Segment Start: Listed entries

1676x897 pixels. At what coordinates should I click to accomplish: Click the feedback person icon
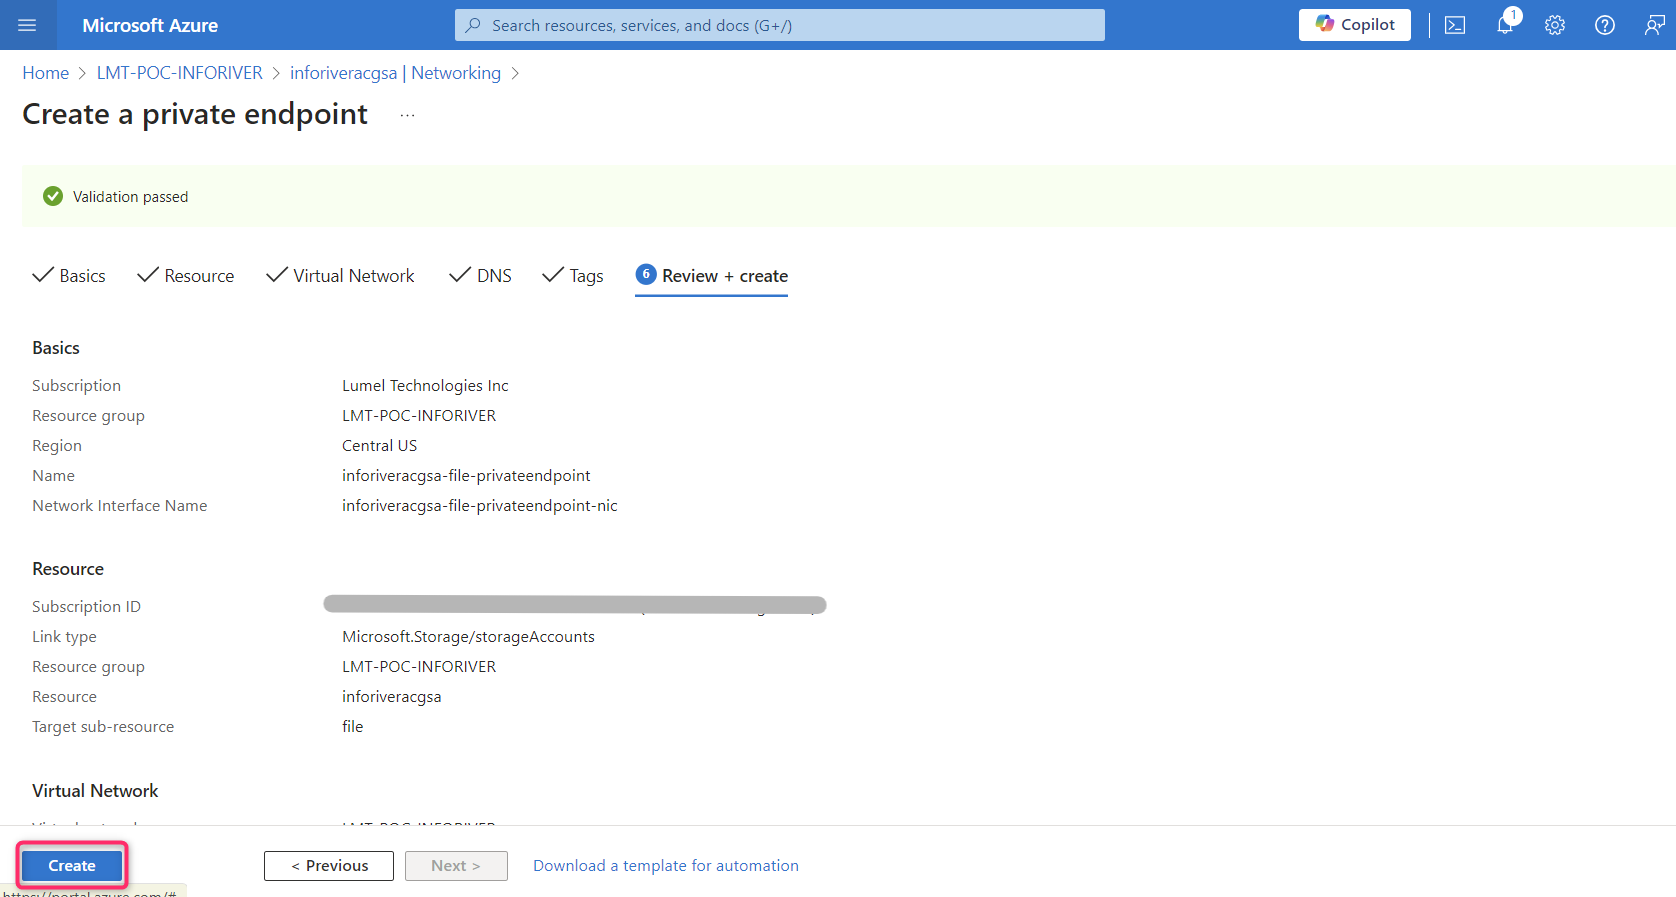tap(1654, 25)
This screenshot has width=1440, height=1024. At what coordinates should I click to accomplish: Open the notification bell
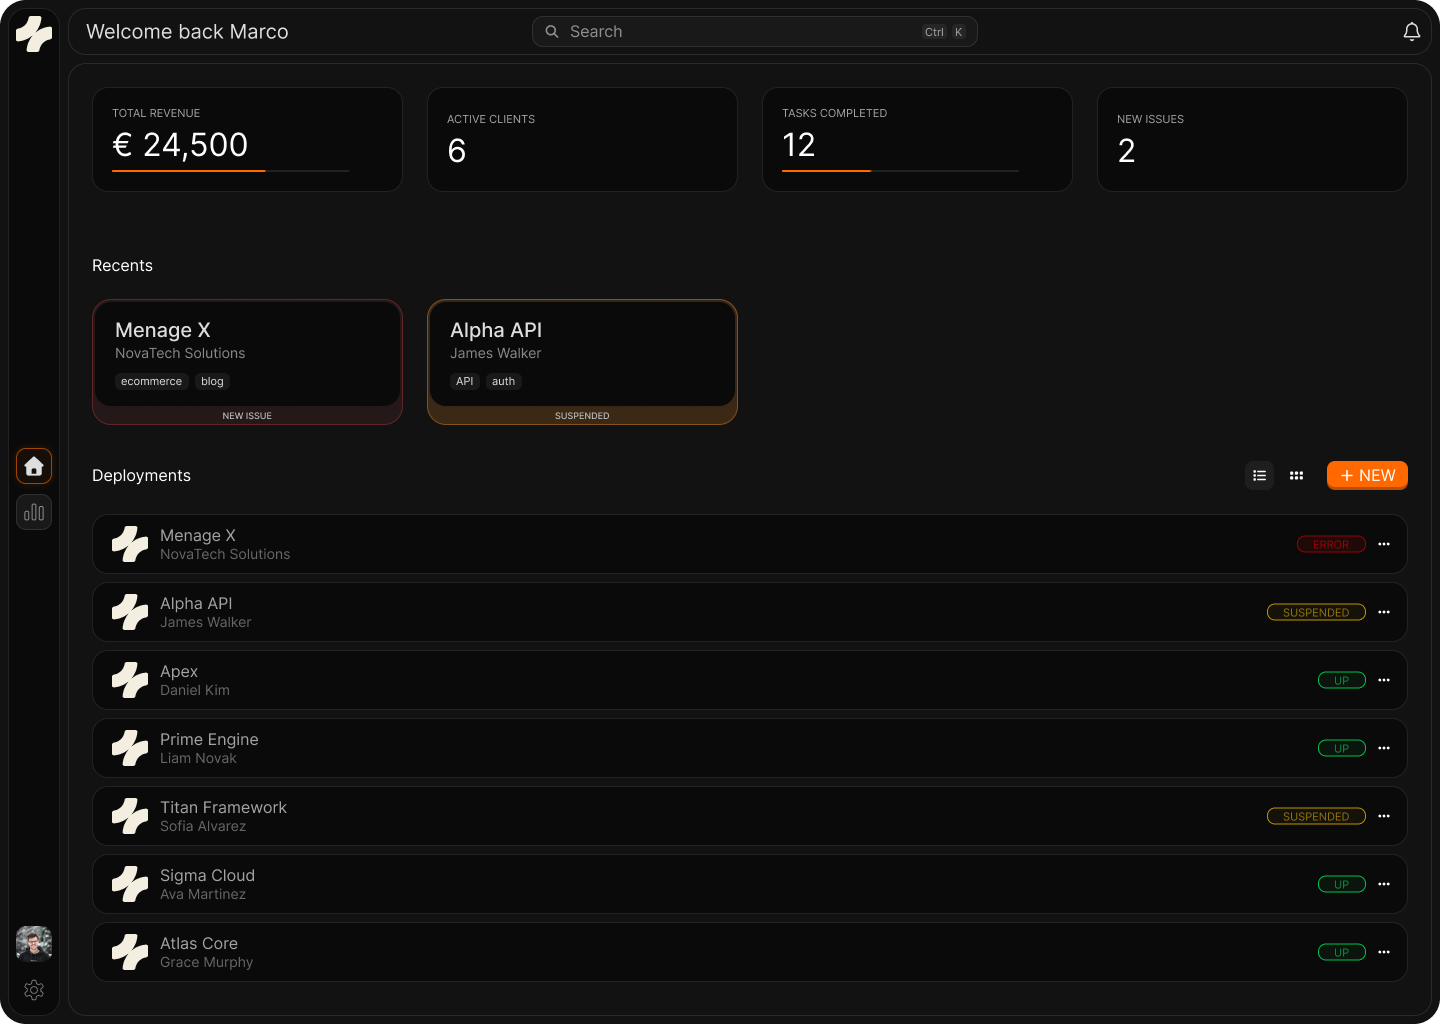point(1412,31)
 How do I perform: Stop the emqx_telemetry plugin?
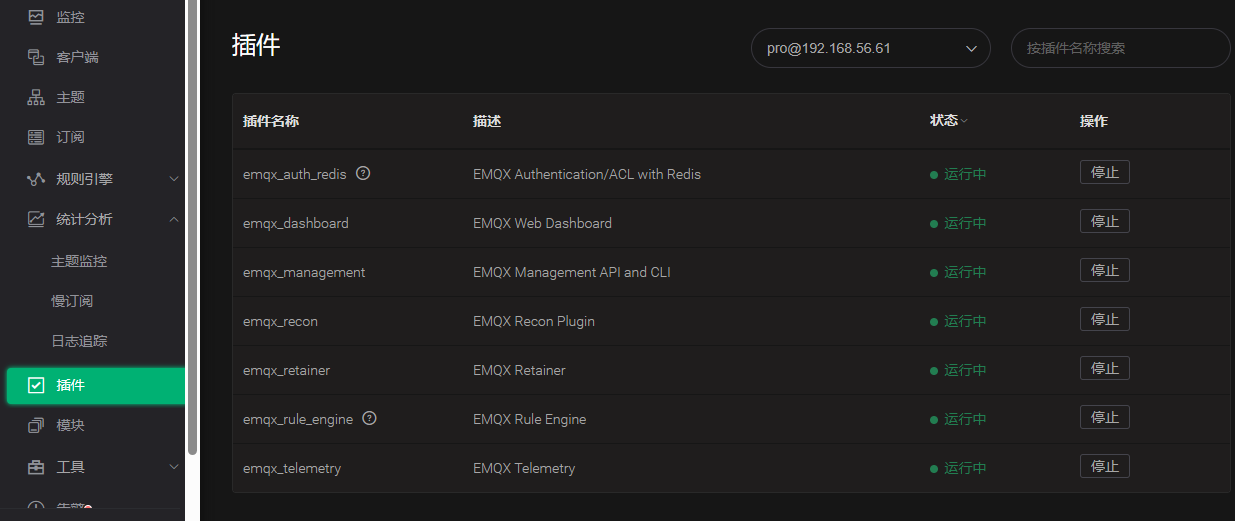pos(1104,467)
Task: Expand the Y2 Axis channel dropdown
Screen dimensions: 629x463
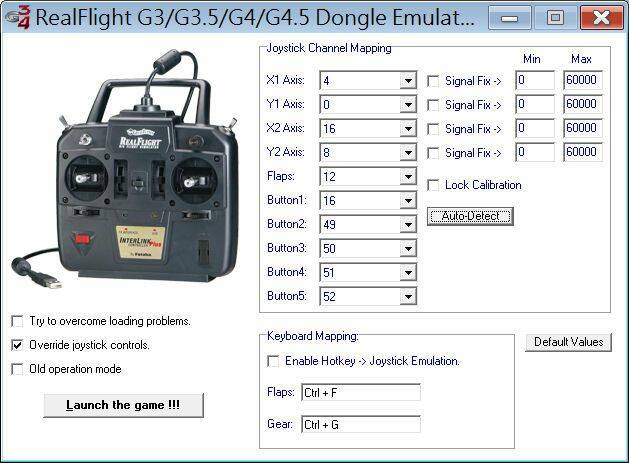Action: point(407,153)
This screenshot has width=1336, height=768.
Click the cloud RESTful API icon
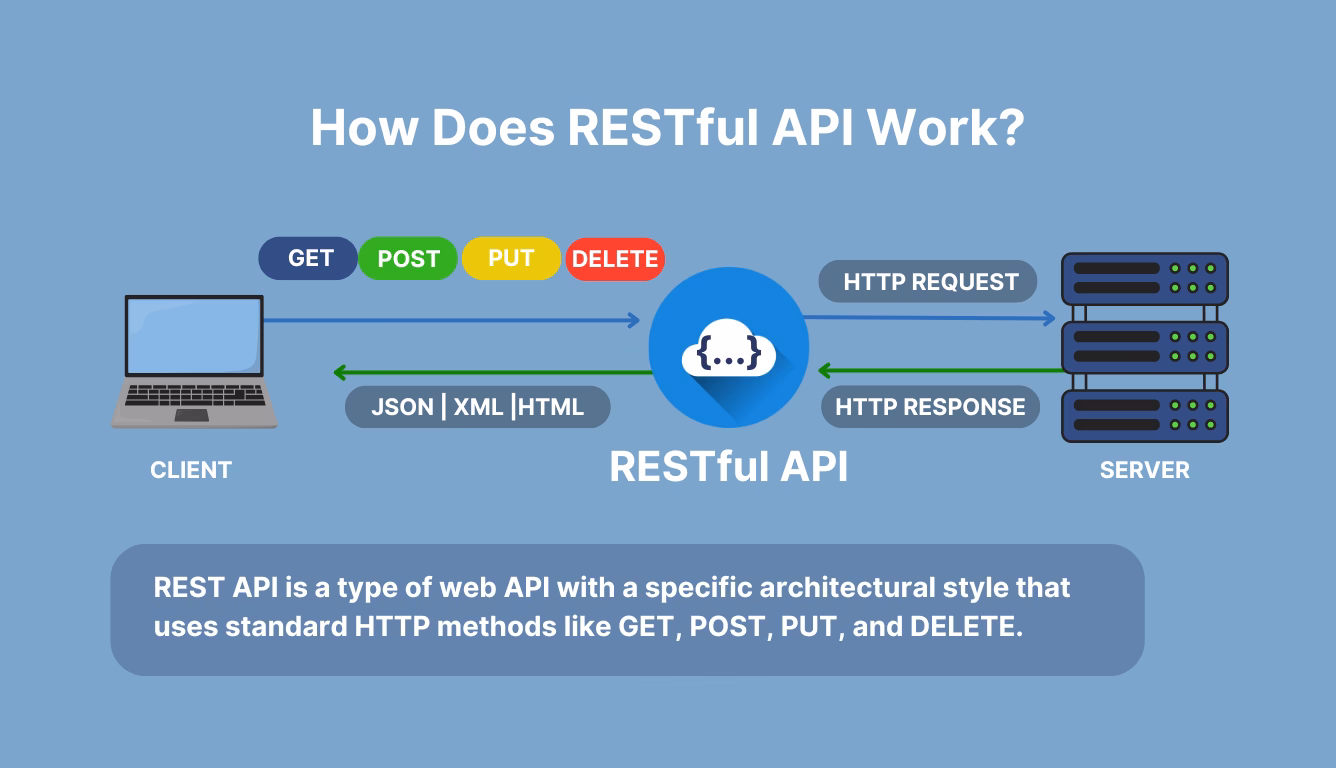coord(729,347)
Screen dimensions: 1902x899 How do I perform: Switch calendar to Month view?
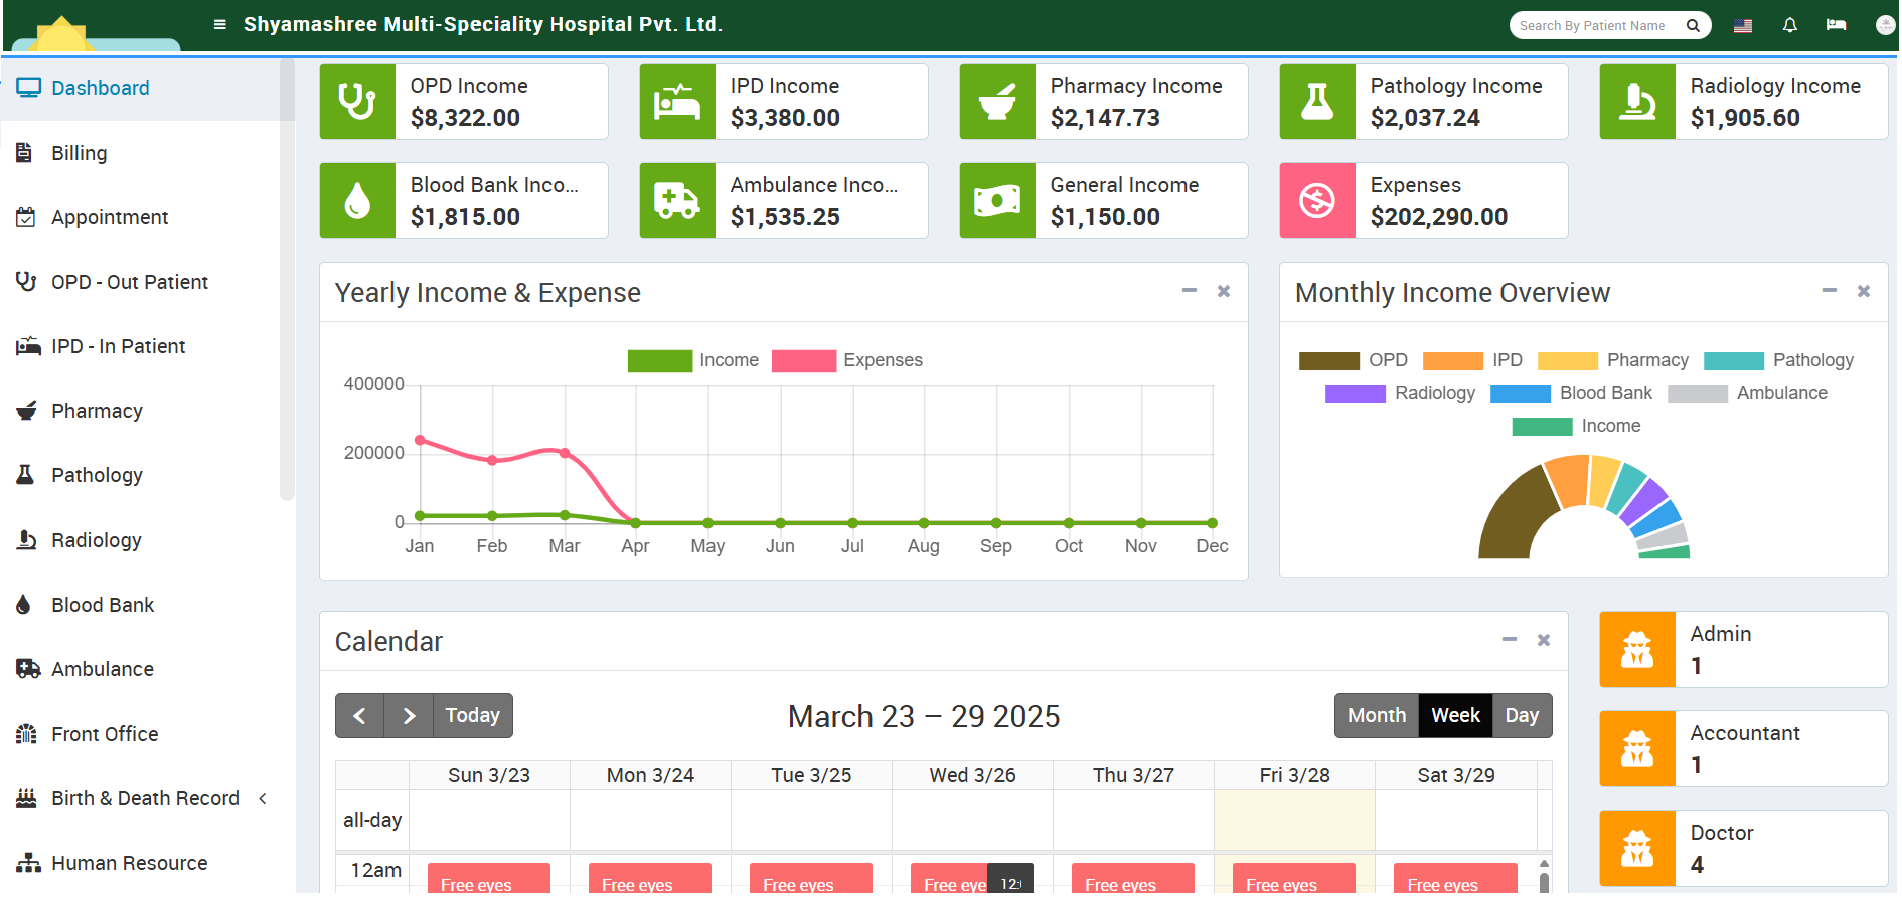(1376, 715)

Segment End: Listed entries

» **Brief**
Your answer must be the lines from the one holding "This screenshot has width=1440, height=1024." through the final line of the records above, exactly as written and without any pictures.

» **Response**
This screenshot has width=1440, height=1024. At what coordinates should I click to accomplish: Open the notification bell
point(1412,31)
 How do I perform: Stop the emqx_telemetry plugin?
pos(1104,467)
Task: Expand the Y2 Axis channel dropdown
Screen dimensions: 629x463
Action: point(407,153)
This screenshot has width=1336, height=768.
Click the cloud RESTful API icon
coord(729,347)
Screen dimensions: 1902x899 How do I perform: Switch calendar to Month view?
(1376, 715)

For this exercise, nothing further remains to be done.